Alman Entegrasyon ve Göç Araştırmaları Merkezi’nde (DeZIM) Uzlaşma ve Çatışma Departmanı’nın eş başkanı olan Dr. Frederike Römer, Dr. Ramona Rischke ile birlikte DIDF ve Bochum Ruhr Üniversitesi Toplumsal Hareketler Enstitüsü’nün birlikte düzenleyeceği göç konferansında toplumsal sağa kayış konusunda bir sunum yapacak. Kendisiyle Almanya’da politik sağa kayışın nedenleri, bu durumdan kimlerin etkilendiği ve neler yapılabileceği üzerine konuştuk.
Toplumsal olarak sağa doğru yönelme giderek belirginleşiyor. Bu durumdan en çok kimler etkileniyor?
Toplumsal sağa kayıştan en çok etkilenenler, sağ muhafazakârlar ve sağ radikaller tarafından saldırıya uğrayan ve düşman olarak gösterilen kişiler. Bunlar bir yandan göçmen kökenli ve ırklarına göre tanımlanmış, ama aynı zamanda engelli, kuir, trans insanlar, kadınlar, feministler, solcular ve tabii ki bu gruplardan birden fazlasına mensup insanlardır. Aşırı sağcı suçlar arttığında, şiddetin veya kışkırtmanın hedefi bu gruplar oluyor. Tartışmalarda açıkça dile getirilmeyen ama sağ siyasetten olumsuz etkilenen ve bundan sonra da olumsuz etkilenmeye devam edecek bir diğer grup ise düşük gelirli kesim. Sağcı politikacılar sıklıkla “küçük insanlar” için siyaset yaptıklarını iddia ederler, ancak daha yakından bakarsanız durum böyle değildir: Seçim bildirgelerinin analizi, yüksek gelirli kesimin AfD’nin planlarından en çok yararlanacağını göstermiştir. Bakınız: (https://www.diw.de/documents/publikationen/73/diw_01.c.936232.de/diw_aktuell_106.pdf)
Özellikle seçim kampanyaları sırasında pek çok iddia ortaya atıldı, örneğin göçmenlerin sosyal sistemlere yük olduğu, göçmenlerin giderek daha fazla vatandaşlık yardımı aldığı gibi. Bunlar doğru mu?

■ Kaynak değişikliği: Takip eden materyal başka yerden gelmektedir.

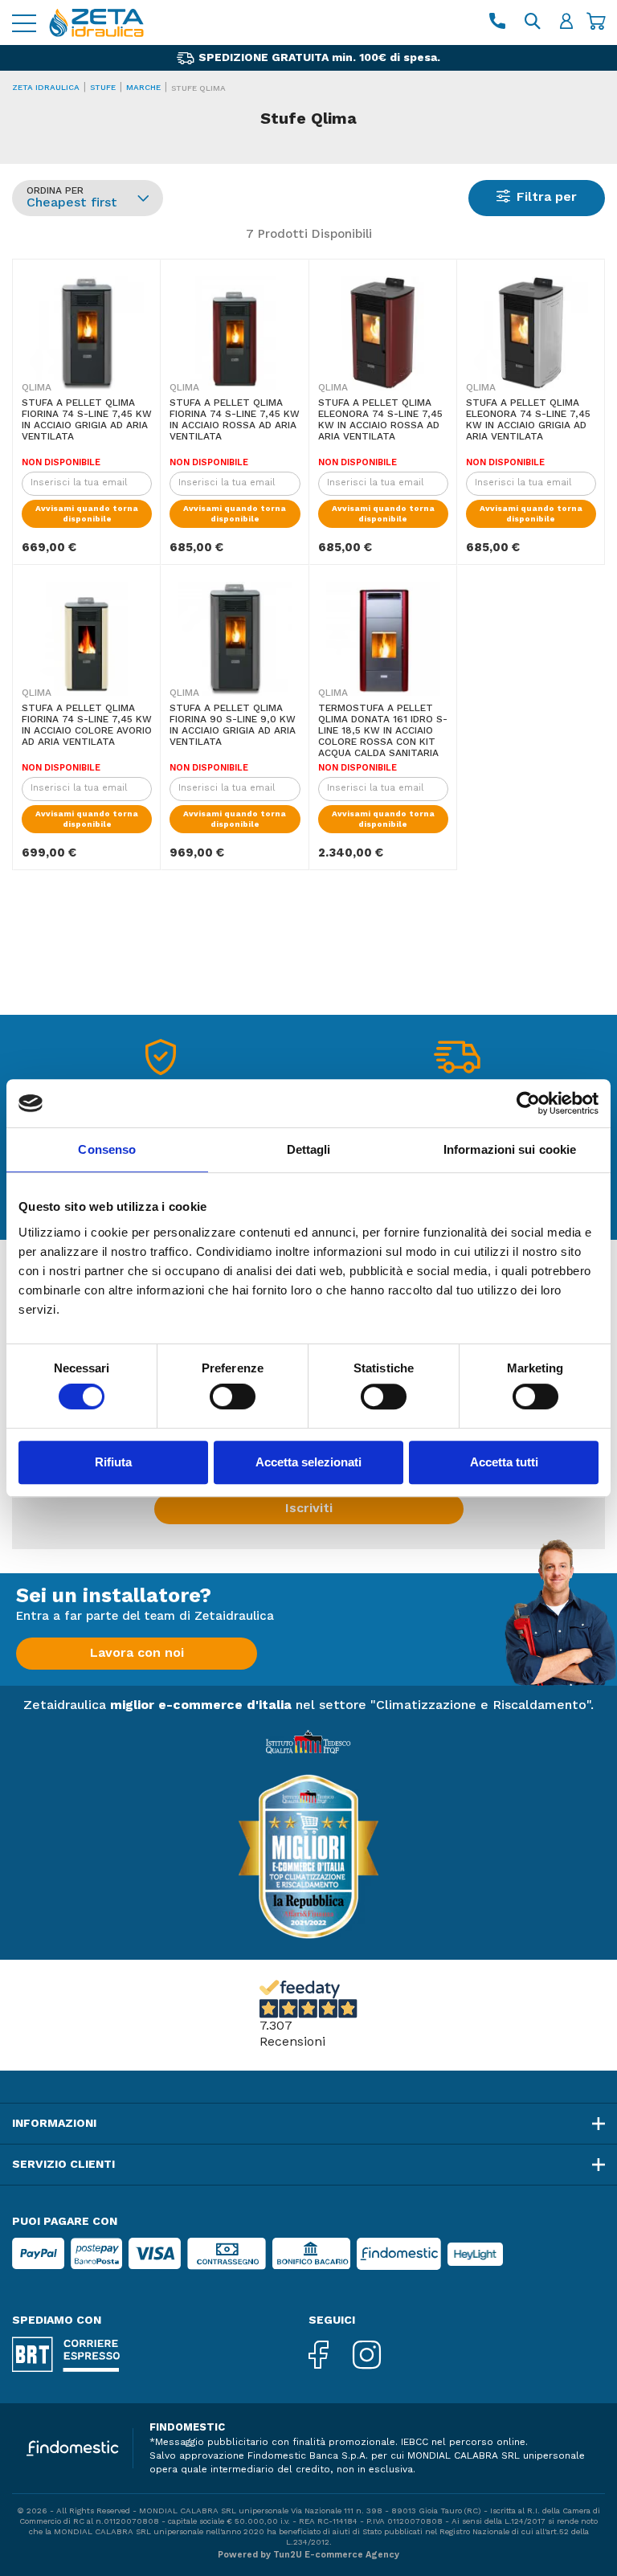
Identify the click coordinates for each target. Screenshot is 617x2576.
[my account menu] (566, 23)
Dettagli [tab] (309, 1149)
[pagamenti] (160, 1061)
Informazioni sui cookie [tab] (509, 1149)
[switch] (232, 1396)
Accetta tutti (504, 1462)
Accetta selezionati (308, 1462)
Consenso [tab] (107, 1149)
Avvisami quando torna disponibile (86, 514)
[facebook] (330, 2356)
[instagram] (379, 2356)
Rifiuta (113, 1462)
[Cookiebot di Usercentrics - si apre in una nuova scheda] (528, 1103)
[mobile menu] (24, 23)
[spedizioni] (457, 1061)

Göç, karmaşık karar alma süreçlerini takip eder. Göç hareketlerini açıklamada savaşlar ve çatışmalar, ağlar ve işgücü piyasası özellikle önemli faktörlerdir. “Sosyal güvenlik sistemlerine göç” olduğu iddiası daha eskidir ve yardımlara erişimi kısıtlamak için tekrar tekrar kullanılır. Ancak bu tezi destekleyen güvenilir bilimsel kanıt nispeten azdır. Daha yakın tarihli çalışmalar, böyle iddia edilen yararlanmaların “çekim etkisinin” düşük olduğunu veya var olmadığını gösteriyor. Veriler yabancıların SGB II kapsamındaki yardımlardan yararlanma olasılığının daha yüksek olduğunu gösterse bile, bu durum yardımların kötüye kullanıldığı şeklinde yorumlanmamalı. Eğer bu grup işsizlikten veya güvencesiz işlerden daha sık etkileniyorsa (örneğin tanınmayan mesleki nitelikler veya ayrımcılık nedeniyle) ve sosyal yardımlar bu gibi durumlarda onları desteklemek için tasarlanmışsa, daha yüksek kullanım oranı bireysel bir sorundan ziyade sistemsel bir soruna işaret eder.
Günümüzdeki gelişmeler birarada yaşam açısından hangi zorlukları beraberinde getiriyor? Bu duruma karşı toplumu kalıcı bir şekilde güçlendirmek için neye ihtiyaç olduğunu düşünüyorsunuz?
Zorluklar çok yönlü, çünkü çeşitli cephelerden örgütlere ve bireylere yönelik saldırılar yaşanmakta, temel demokratik değerler ve kurumlar tehdit altında bulunmakta. Aynı zamanda pek çok insan sadece yerel ve ulusal politikalardan değil, aynı zamanda uluslararası gelişmelerden ve savaşlardan da etkileniyor. Sağa doğru kayışın önüne geçmek için güçlü ve dayanışmacı bir sivil topluma, kesişen ittifaklara, kapsamlı eğitim ve kültür olanaklarına ihtiyacımız olduğunu düşünüyorum. Ancak bunun için de finansal kaynaklara ihtiyaç var ve maalesef şu anda ilk kesilecek kaynaklar bunlar. Aynı zamanda demokratik partilerin sağcı popülistlerin insanlık dışı tutumlarından net bir şekilde uzaklaşmaları ve kendi siyasi önceliklerini belirlemeleri gerekiyor.